3

I have a shapefile with the following .prj file:

PROJCS["NAD_1927_Albers",GEOGCS["GCS_North_American_1927",DATUM["D_North_American_1927",SPHEROID["Clarke_1866",6378206.4,294.9786982]],PRIMEM["Greenwich",0.0],UNIT["Degree",0.0174532925199433]],PROJECTION["Albers"],PARAMETER["False_Easting",0.0],PARAMETER["False_Northing",0.0],PARAMETER["Central_Meridian",-96.0],PARAMETER["Standard_Parallel_1",29.5],PARAMETER["Standard_Parallel_2",45.5],PARAMETER["Latitude_Of_Origin",23.0],UNIT["Meter",1.0]]

When I run the following python code:

 srs = osr.SpatialReference()
 if ( srs.ImportFromWkt( prjText ) != 0 ):
 return "error"
 srsProj4 = srs.ExportToProj4()
 sourceProjection = pyproj.Proj( srsProj4, preserve_units=True )

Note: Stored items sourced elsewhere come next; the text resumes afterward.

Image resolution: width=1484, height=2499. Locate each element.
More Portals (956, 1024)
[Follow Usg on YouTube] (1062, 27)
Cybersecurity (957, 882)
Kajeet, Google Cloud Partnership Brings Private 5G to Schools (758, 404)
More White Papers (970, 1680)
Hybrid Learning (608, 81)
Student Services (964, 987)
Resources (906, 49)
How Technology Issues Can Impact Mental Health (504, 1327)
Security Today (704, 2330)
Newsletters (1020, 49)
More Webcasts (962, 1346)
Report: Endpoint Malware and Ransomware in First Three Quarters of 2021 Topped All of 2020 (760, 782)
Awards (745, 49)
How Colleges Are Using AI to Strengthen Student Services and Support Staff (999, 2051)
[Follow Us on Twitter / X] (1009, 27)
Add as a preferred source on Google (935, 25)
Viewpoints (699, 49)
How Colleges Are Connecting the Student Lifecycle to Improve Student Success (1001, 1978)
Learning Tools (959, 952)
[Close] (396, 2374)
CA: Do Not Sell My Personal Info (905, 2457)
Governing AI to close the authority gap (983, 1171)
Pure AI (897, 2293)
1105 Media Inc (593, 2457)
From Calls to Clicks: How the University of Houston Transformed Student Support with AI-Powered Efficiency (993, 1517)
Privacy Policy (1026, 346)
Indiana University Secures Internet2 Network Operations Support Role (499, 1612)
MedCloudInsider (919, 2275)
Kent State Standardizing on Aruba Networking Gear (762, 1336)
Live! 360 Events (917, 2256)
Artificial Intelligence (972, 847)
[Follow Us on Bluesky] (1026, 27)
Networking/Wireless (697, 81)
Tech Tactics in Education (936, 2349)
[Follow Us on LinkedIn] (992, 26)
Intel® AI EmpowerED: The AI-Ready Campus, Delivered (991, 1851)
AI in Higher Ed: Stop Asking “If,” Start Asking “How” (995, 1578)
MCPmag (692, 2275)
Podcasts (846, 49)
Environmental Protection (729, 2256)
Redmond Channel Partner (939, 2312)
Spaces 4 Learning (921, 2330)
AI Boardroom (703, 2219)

the variable srsProj4, as returned from srs.ExportToProj4(), is an empty string.

When I look here: http://www.gdal.org/ogr/classOGRSpatialReference.html

it says that ExportToProj4() returns an empty string in the case the srs is in a local (non-geo-referenced) coordinate system. But as far as I understand, the text in the .prj file (above) is a valid, regular geo projection.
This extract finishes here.